Medicine Man
“I told you I don’t care about the lawsuit. Her parents can sue me for everything I am, I don’t care. I want Claire to come out of this alive. I fucked up, Greg. I shouldn’t have but I did. She can’t pay the price for it.”
“Damn it,” he mutters. “Simon –”
“Just give me more time.”
He’s silent for a moment. Then, “I can give you two weeks.”
My head drops in relief and I stare at the puddle of leaking water. “Two weeks. Okay. Yeah.”
“But just that. No more. We’re pulling the plug after that.”

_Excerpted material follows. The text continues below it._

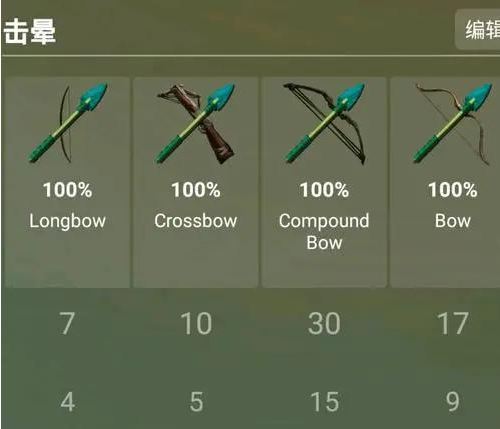Click the 击晕 section heading

click(x=30, y=31)
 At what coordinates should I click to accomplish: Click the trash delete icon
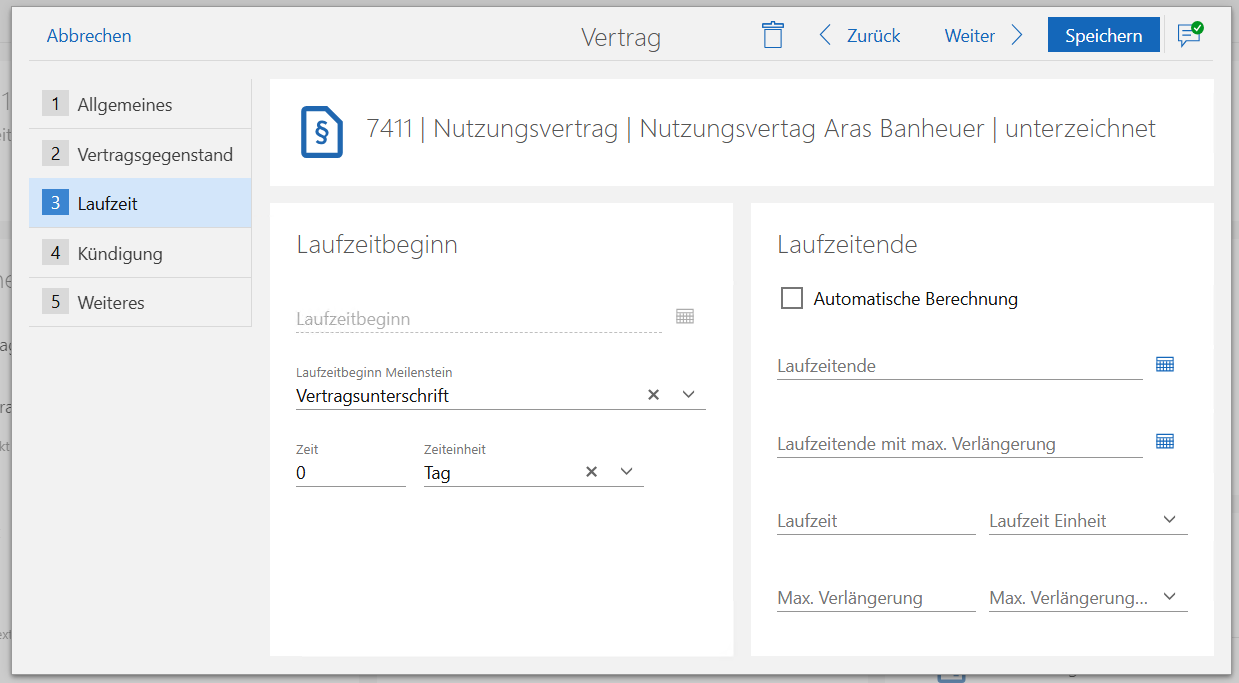[x=772, y=35]
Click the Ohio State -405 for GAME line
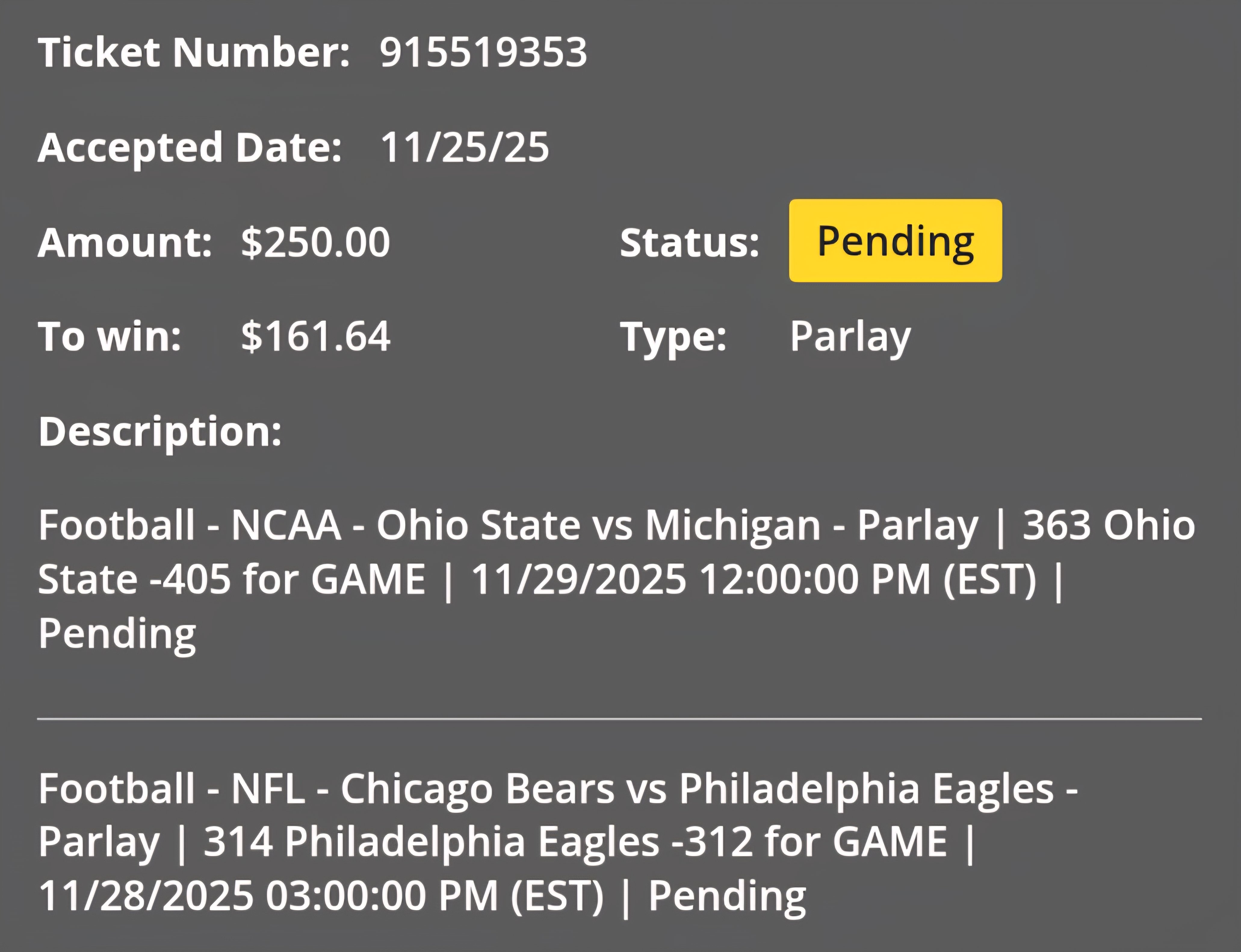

I know that’s the right course. I’m aware that patients like Claire don’t come back from their coma. But I have some ideas. I have scheduled a phone call with a group working at Berkley. They work with ABI – Acute Brain Injury, and I’m going to present Claire’s case to them.
“Okay,” I agree, letting it go.
“Good. Now don’t call me, I’m busy entertaining and I suggest you do the same.”
“Entertain, you mean?”
“Yes.”
My lips pull into a smile. “With what? Sausages?”
“Fuck you, man. I’ve got a good thing going here.”
“Who’s the lucky lady?”
“A drug rep.”
“No kidding. You hate drug reps.”
“This one’s got a great pair of legs.”
I smirk. “Is she aware that you’re not going to buy whatever she’s selling?”
“Hey, I’m open to whatever she’s selling. And as I said, you should do the same. Maybe that’ll take your mind off everything. Got any sexy doctors or drug reps or you know? Nurses?”
At his question, my eyes go to the willow tree again. “No, and I’m not interested.”
“Whatever. Though you do need to get laid. How long has it been, three months?”
“Didn’t know you kept tabs on my sex life.”
“Fuck you. Again. All right, I’m out.”
We say our goodbyes and then, it’s silence. Or actually, not. Because I hear her.
Do you have someone special, Dr. Blackwood?
I hear the words as if she’s here, in this room. As if I brought her with me. Inside this shaky debris of a house.
Willow Audrey Taylor, with her silver hair and blue eyes, and a fucking voice that sticks.
I wonder what she’ll think of this. The dusty furniture, the leaking roof, broken stairs. The fact that this house is stuck in the past.
You like fixing things, don’t you?
I wonder if her pale skin will light up this house, like the moon does.
He called me snow princess. He pulled me into this dark alley…
He pushed me against the wall. His hands felt so big. Like they could do anything.
He was dying to kiss me…
Fucking liar. And fucking Lee Jordan.
She’s such a liar. A liar who fights, every single second of every single day and doesn’t even know it.
I scrub my hand across my face when I feel something stir inside my gut. Something warm and fucking wrong. Something that makes me think of her skin and soft hair.
Her tiny body.
Just then I hear a noise from upstairs, alerting me to the fact that I’m not alone within these walls. Reminding me that I need to get out of here.
Shaking my head, I turn away from the window and walk out of the room. Walk out of this godforsaken place.
I could take Greg’s advice because he’s right. It’s been three months since I had sex. Random hook-ups are not my style, though. I prefer to know the person and I prefer for them to know that it’s strictly physical and nothing else. I don’t have time for anything else. I fuck and that’s it. It’s biology.
But for some elusive reason, I don’t want to fuck a nameless woman.
I drive to my hotel, change into my gym clothes and hit the treadmill downstairs. I know even pills won’t do the trick.
This is my only option. Work out till exhaustion. Till I overcome this strange, fucking warmth inside my body. The kind I’ve never felt before. The kind I don’t want to feel.
Because I’m not like the man who killed my mother.
I’m not my father.
My one bad day turns into several bad days.
Every day it’s a chore to wake up and face the routine. Every day I almost don’t go to breakfast or do my groups. Not to mention, my fucking meds are upping their game where the nausea is concerned. They tell me it’s psychological more than physiological. Meaning, it’s all in my head. And they can’t give me anti-emetics. Although, they finally give me saltines and ginger, probably to shut me up. So there’s that.
Every day I want to break down and cry or burst through the front doors and run away, or just dissolve.
But I don’t.
Because maybe, just maybe, I’m a fighter. And there’s no shame in fighting. There’s honor.
He told me that.
Dr. Simon Blackwood.
Simon.
I know I said I won’t call him by his name but I’m breaking my promise. He’s not Dr. Blackwood to me, he’s Simon.